Daddy - Matthias Schultheiss
Matthias Schultheiss m’avait fasciné avec son Voyage avec Bill, road-trip halluciné et intrigant. Il revient en cette rentrée avec une œuvre beaucoup plus noire, Daddy, ou le retour sur Terre d’un Jésus grossi et mal dans sa peau. Variations sur le sens de Dieu.
Tout commence par une scène grotesque : un sans-abri, énorme et aveugle, affublé d’un nain en guise de chien-guide, se prend un poteau en pleine poire. Cet homme, c’est le fils de Dieu. Rendu aveugle par son père et contraint de rejouer la scène de la révélation pour renvoyer les humains dans son giron, il s’accommode mal de sa mission.
En ces temps de guerres et d’horreur, il a compris que Dieu jouait à un jeu macabre, se désintéressant des faibles et des malheurs humains. Alors, plus question de se révéler aux Hommes, tout juste leur venir en aide, avec ses moyens forcément limités, et s’enivrer de doses d’héroïne. Mais les représentants autoproclamés de Dieu, Pape en tête, auront bientôt vent de cet aveugle capable de miracles…
Les personnages de Matthias Schultheiss sont déglingués, par essence. Jésus ne déroge pas à la règle, look biker tombé en déshérence, infirme, drogué. Il est à l’image du monde qu’il intègre. A dire vrai, on ne comprend pas tout à fait quel est le propos de l’auteur, noyé qu’il est dans une religiosité ambiante qui ne choisit jamais entre réalité et mythologie. L’écriture connaît certaines lourdeurs, des circonlocutions qui ratent leur cible.
Mais, au-delà de ces défauts, demeure une impression générale intéressante, un regard sur le monde lucide et pas si désenchanté qu’il n’y paraît. Le dessin et les couleurs directes y sont pour beaucoup. Une vision expressionniste, proche de certaines toiles de Kokoschka. Viennent s’ajouter à cela, sous la forme de dessins d’enfants, des scènes de violence quotidienne, comme plaquées sur les pages (un procédé qui rappelle récemment les scènes de blast de Larcenet dans la BD du même nom).
Matthias Schultheiss s’est un peu perdu dans ce récit mâtiné de sentiment religieux et d’humanisme. On aurait préféré, comme dans le Voyage avec Bill, un propos plus évasif, moins verbeux.
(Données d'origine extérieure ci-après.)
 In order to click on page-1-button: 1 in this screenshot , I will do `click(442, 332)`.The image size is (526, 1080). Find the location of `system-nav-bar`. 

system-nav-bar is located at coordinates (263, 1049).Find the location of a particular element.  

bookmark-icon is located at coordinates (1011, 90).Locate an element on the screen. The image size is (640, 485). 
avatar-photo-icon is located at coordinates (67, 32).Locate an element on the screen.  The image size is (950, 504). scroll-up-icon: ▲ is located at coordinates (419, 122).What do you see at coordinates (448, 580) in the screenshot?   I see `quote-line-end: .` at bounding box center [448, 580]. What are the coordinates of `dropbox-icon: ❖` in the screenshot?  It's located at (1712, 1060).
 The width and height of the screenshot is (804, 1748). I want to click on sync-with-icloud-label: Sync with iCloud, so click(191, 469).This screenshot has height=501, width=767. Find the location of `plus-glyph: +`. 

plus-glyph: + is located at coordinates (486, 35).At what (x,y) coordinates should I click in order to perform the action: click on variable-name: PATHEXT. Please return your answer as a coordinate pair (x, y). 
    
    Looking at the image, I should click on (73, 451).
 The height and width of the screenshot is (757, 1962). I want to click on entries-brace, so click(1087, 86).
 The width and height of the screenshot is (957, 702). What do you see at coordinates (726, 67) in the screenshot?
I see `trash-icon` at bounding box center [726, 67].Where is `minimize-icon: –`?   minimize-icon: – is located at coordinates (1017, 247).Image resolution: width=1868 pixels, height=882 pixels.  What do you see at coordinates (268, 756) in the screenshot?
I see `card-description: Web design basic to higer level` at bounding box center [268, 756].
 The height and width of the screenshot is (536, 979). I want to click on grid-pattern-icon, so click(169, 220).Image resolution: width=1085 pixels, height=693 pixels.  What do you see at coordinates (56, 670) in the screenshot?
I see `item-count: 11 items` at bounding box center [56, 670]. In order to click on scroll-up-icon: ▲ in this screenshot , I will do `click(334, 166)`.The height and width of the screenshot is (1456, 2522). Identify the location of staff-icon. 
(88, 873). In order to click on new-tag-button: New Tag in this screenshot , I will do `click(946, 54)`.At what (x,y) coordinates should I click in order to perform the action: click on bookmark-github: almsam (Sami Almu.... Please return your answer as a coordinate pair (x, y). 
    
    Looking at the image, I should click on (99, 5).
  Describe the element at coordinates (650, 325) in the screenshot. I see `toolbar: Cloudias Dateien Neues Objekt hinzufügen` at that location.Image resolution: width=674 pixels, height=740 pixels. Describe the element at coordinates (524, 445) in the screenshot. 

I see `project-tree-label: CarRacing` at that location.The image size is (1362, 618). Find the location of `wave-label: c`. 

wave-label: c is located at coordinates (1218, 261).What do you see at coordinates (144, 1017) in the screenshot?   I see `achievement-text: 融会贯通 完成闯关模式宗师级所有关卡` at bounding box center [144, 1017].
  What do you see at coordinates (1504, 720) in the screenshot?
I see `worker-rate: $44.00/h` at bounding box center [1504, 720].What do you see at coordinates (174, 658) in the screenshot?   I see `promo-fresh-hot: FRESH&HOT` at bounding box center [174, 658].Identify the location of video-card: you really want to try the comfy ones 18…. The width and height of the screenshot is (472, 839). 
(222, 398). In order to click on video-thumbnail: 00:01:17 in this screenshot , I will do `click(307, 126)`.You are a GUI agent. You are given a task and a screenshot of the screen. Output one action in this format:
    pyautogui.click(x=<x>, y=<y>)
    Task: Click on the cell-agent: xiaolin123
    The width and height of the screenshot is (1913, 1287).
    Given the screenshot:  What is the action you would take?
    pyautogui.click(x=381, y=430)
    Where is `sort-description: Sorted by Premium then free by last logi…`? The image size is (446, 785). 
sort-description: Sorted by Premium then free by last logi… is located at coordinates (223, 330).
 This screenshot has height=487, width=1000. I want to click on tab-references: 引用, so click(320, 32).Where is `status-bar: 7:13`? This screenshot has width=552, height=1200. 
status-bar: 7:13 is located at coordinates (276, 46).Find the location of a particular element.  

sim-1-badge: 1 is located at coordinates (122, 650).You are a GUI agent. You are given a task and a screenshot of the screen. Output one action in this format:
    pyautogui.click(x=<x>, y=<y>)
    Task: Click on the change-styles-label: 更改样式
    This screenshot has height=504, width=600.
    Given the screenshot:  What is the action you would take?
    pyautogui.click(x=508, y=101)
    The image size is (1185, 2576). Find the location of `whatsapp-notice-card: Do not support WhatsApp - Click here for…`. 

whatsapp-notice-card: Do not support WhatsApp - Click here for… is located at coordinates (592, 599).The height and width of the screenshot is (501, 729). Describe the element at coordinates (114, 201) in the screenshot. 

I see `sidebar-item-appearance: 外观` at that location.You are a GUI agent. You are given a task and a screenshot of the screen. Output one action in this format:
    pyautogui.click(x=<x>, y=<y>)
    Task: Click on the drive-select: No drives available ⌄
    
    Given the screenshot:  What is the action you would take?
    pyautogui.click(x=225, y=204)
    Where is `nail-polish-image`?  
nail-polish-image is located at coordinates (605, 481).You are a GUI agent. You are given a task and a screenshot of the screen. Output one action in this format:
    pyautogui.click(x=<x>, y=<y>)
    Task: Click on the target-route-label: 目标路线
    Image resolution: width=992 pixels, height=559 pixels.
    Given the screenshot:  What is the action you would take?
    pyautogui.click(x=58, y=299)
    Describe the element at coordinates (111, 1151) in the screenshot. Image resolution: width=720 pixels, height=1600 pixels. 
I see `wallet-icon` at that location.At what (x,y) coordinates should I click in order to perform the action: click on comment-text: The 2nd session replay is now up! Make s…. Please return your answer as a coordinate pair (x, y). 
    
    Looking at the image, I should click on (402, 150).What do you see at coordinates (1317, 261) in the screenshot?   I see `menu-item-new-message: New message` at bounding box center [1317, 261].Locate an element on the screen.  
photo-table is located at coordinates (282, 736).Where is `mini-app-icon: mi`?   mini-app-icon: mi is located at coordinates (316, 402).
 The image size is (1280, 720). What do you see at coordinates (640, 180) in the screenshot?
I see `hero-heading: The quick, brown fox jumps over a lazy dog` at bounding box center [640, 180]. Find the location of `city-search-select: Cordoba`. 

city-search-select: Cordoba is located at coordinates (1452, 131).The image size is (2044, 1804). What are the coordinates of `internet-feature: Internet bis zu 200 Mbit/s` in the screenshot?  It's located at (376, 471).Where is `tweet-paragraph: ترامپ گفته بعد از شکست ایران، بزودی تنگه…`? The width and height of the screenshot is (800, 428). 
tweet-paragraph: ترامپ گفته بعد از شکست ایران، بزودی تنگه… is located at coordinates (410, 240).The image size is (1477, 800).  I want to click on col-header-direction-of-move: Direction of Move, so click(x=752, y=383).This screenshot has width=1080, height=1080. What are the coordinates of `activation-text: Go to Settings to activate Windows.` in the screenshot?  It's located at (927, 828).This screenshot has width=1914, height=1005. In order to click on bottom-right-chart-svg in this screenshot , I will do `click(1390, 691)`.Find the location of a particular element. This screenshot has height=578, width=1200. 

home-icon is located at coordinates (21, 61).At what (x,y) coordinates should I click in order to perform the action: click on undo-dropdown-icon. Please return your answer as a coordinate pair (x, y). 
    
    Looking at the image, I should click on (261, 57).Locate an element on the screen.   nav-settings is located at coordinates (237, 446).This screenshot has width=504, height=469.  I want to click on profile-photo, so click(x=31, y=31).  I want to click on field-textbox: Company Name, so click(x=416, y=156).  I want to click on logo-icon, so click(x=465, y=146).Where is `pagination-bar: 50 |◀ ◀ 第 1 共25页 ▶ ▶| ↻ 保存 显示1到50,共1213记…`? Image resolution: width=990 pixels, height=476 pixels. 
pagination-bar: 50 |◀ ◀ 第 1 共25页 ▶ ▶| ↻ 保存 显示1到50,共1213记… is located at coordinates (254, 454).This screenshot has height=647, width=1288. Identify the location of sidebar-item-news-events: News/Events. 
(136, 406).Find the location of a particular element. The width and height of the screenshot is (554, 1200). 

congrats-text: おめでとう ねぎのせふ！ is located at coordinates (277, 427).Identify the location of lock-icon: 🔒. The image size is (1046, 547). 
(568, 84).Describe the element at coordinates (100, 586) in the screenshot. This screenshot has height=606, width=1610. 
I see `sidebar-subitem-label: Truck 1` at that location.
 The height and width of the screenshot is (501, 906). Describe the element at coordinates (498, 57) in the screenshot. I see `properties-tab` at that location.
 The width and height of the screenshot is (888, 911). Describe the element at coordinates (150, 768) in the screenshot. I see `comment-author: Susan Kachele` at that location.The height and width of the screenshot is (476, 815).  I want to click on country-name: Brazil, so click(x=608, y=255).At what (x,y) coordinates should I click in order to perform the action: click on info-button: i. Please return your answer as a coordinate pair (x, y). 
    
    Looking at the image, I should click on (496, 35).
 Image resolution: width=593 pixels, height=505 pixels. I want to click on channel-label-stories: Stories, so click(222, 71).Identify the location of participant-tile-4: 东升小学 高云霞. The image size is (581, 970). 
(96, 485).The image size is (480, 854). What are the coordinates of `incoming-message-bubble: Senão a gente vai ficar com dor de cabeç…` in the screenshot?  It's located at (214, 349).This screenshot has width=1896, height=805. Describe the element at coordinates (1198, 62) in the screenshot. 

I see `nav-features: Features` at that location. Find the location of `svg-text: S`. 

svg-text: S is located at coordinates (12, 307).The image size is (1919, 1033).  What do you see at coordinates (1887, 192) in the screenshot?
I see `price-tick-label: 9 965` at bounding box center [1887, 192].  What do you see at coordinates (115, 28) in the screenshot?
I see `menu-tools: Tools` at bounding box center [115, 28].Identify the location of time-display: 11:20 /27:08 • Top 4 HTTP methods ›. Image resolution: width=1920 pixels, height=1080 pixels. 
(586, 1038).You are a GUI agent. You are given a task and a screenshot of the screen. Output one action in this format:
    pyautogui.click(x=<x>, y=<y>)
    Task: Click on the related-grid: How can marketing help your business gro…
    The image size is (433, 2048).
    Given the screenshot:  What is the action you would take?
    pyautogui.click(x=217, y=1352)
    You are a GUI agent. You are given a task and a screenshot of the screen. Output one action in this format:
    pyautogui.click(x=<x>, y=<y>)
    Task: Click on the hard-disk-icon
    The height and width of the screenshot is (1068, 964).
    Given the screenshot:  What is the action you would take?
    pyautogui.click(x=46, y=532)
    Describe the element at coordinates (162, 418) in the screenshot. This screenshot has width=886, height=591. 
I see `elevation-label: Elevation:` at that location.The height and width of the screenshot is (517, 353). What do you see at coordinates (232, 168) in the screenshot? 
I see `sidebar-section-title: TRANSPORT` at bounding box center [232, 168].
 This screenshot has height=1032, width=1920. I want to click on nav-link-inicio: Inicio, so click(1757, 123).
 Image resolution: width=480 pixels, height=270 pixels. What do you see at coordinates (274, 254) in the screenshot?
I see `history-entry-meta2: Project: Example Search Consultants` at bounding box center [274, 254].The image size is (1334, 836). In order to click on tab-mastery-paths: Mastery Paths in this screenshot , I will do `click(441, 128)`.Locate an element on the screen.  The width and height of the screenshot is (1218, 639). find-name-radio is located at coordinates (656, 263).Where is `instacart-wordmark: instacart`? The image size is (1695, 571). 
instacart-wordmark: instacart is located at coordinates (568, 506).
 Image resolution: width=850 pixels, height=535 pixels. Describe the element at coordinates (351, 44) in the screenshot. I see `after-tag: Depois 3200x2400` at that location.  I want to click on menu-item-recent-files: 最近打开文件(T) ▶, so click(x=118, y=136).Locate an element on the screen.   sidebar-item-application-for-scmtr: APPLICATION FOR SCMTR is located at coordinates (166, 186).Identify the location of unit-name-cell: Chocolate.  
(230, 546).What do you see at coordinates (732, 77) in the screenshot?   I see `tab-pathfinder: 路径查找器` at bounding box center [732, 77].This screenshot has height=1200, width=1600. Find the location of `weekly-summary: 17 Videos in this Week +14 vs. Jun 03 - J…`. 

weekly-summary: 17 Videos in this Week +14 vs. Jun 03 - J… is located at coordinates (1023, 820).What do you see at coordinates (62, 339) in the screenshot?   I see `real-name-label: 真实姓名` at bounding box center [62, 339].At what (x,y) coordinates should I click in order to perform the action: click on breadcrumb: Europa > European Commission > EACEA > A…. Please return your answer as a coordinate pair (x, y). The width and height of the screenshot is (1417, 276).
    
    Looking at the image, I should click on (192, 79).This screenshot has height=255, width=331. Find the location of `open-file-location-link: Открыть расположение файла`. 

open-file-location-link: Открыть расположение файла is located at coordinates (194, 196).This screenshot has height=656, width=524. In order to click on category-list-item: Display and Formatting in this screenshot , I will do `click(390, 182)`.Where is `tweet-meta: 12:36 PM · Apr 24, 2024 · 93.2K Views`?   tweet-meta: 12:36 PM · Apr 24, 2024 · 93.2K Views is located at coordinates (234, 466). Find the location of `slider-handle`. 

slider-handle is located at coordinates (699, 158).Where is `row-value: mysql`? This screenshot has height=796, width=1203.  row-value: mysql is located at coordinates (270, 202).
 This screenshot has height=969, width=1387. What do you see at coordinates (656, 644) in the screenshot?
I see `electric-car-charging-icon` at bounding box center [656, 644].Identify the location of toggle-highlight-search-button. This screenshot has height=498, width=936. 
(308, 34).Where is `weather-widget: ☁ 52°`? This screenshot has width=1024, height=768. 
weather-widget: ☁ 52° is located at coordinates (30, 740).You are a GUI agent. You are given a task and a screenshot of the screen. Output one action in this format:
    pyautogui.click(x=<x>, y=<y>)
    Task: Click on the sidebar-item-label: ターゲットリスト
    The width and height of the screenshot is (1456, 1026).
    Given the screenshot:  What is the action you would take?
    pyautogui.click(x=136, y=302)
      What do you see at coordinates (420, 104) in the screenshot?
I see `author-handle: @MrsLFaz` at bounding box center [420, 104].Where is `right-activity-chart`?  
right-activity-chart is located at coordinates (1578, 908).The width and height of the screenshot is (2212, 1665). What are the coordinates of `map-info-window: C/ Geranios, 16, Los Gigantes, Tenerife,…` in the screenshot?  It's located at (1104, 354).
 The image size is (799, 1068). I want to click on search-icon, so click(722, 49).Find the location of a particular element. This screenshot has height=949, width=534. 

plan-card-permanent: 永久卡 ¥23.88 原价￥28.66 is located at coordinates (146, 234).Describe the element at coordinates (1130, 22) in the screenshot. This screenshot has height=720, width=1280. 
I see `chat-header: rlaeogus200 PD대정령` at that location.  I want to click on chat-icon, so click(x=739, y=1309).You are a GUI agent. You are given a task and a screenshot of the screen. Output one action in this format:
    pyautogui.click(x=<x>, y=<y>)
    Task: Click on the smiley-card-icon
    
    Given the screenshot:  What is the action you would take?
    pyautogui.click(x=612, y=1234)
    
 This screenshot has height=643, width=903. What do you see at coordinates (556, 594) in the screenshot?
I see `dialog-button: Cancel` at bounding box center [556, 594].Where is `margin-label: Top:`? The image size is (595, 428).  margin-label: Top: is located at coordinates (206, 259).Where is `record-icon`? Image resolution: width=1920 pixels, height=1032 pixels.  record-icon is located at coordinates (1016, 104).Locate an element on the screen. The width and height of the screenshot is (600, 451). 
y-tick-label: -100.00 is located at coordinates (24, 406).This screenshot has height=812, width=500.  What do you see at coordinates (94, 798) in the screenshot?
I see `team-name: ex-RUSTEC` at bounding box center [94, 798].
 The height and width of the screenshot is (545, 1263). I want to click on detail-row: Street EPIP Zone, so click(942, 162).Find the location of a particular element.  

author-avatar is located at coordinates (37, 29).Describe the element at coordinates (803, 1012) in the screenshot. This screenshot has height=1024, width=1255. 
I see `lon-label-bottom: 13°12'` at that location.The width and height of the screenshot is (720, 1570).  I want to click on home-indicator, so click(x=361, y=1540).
La couverture en est le meilleur exemple : trop d’informations (le dessin d’enfant, le « je t’aime », la graphie du titre) et une mauvaise impression au final. Reste que la partie graphique, avec sa noirceur et ses visions horrifiques, est sublime.
Scénario & Dessins : Matthias Schultheiss - Editeur : Glénat - Récit complet.